# More on Potash



## Vol (Jul 5, 2009)

More on global Potash from Bloomberg.

Regards, Mike

http://www.agweb.com/article/potash_shake-up_continues_to_take_toll_BLMG/


----------



## swmnhay (Jun 13, 2008)

I just priced some fert for fall for corn.Salesman was all excited the price went down.150-80-80-2z $150 per acre last yr same spread was $175 per acre.

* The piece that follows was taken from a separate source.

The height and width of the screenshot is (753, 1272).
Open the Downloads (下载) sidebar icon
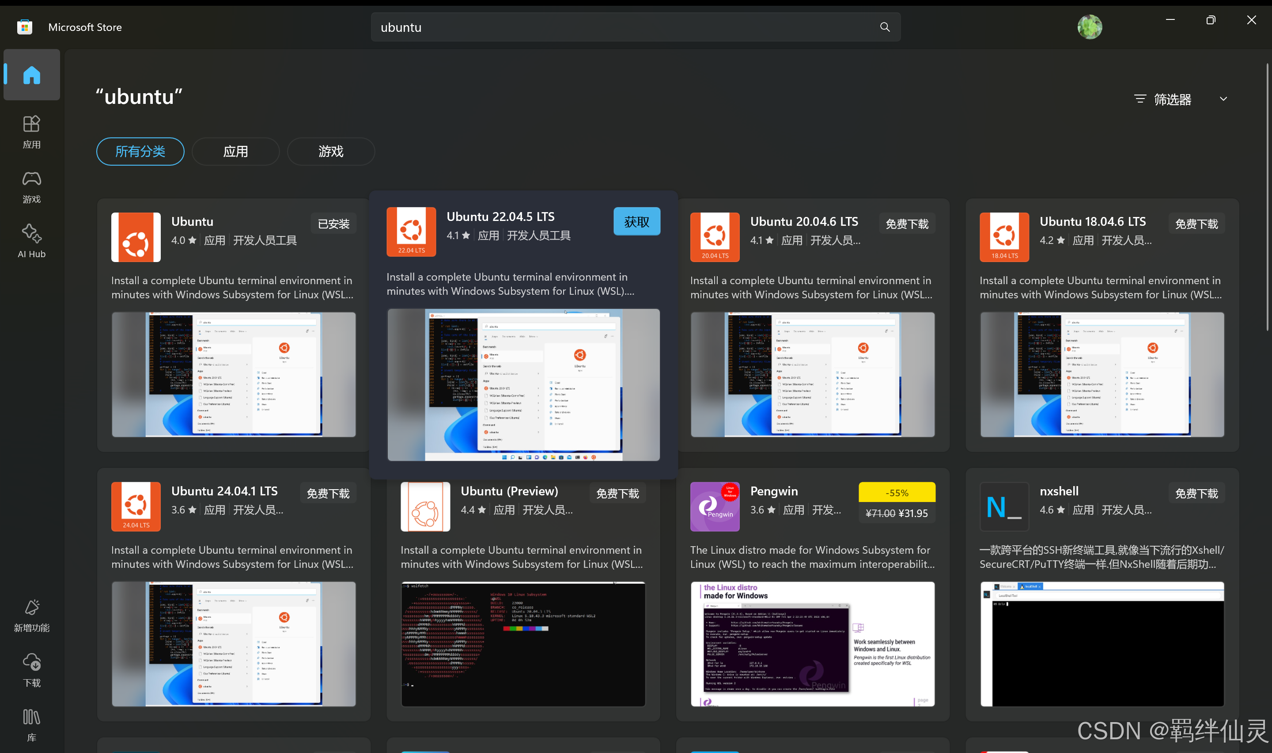(x=31, y=670)
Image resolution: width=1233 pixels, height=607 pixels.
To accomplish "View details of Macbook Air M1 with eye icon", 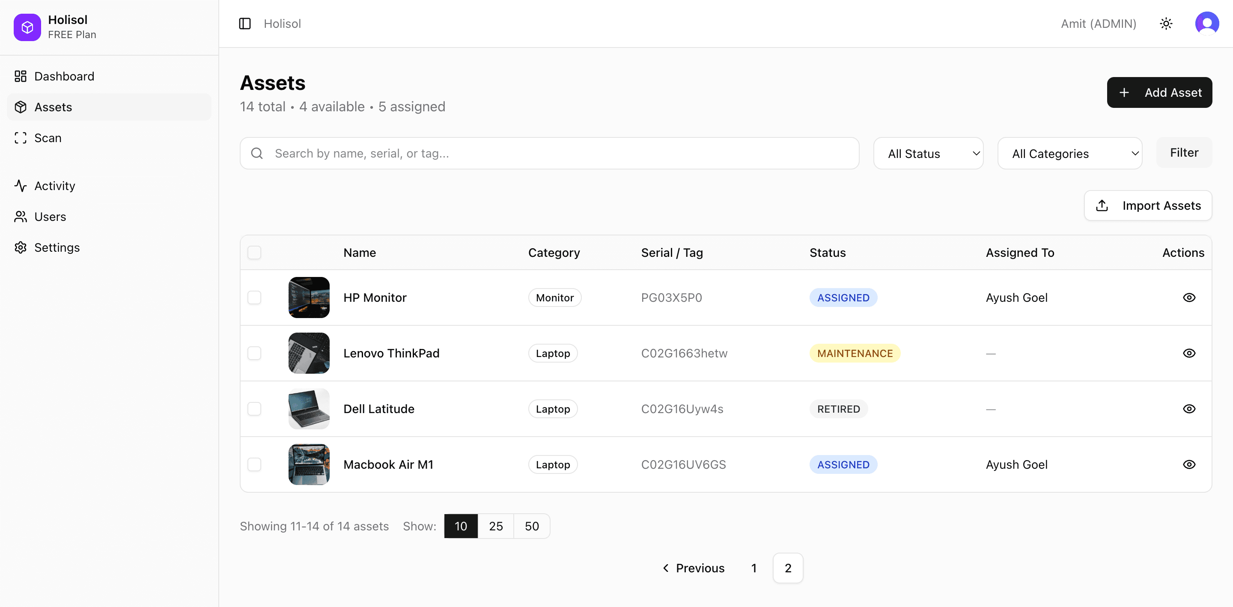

So corn dropped from $7 to $4 = 40% less

Fert went from $175 to 150 = $15% less.

When corn went up fertilizer sckyrocketed.It doesn't come back down near as much.


----------



## Vol (Jul 5, 2009)

Yeah. I know what you mean Cy. I have been holding back on fall potash as I am sure it will be cheaper sometime after the first of the year.

Regards, Mike.


----------



## AaronQ (Feb 25, 2013)

we were planning to do all our fertilizer application this fall to keep out of the soft ground in the spring but i think N2 prices and potash will keep coming down too, somebody make this call for me im tired of picking.


----------



## haybaler101 (Nov 30, 2008)

Just got a bill for some potash at $460/ton. It was $600 this spring.


----------



## Grateful11 (Apr 5, 2009)

Wife got a price today for 6 tons at $610/ton for 17-17-17 brought out and spread. Got another price from another supplier for 10-20-20 of $658/ton spread. I think she's doing 300 lbs. per acre for Oats and Barley.


----------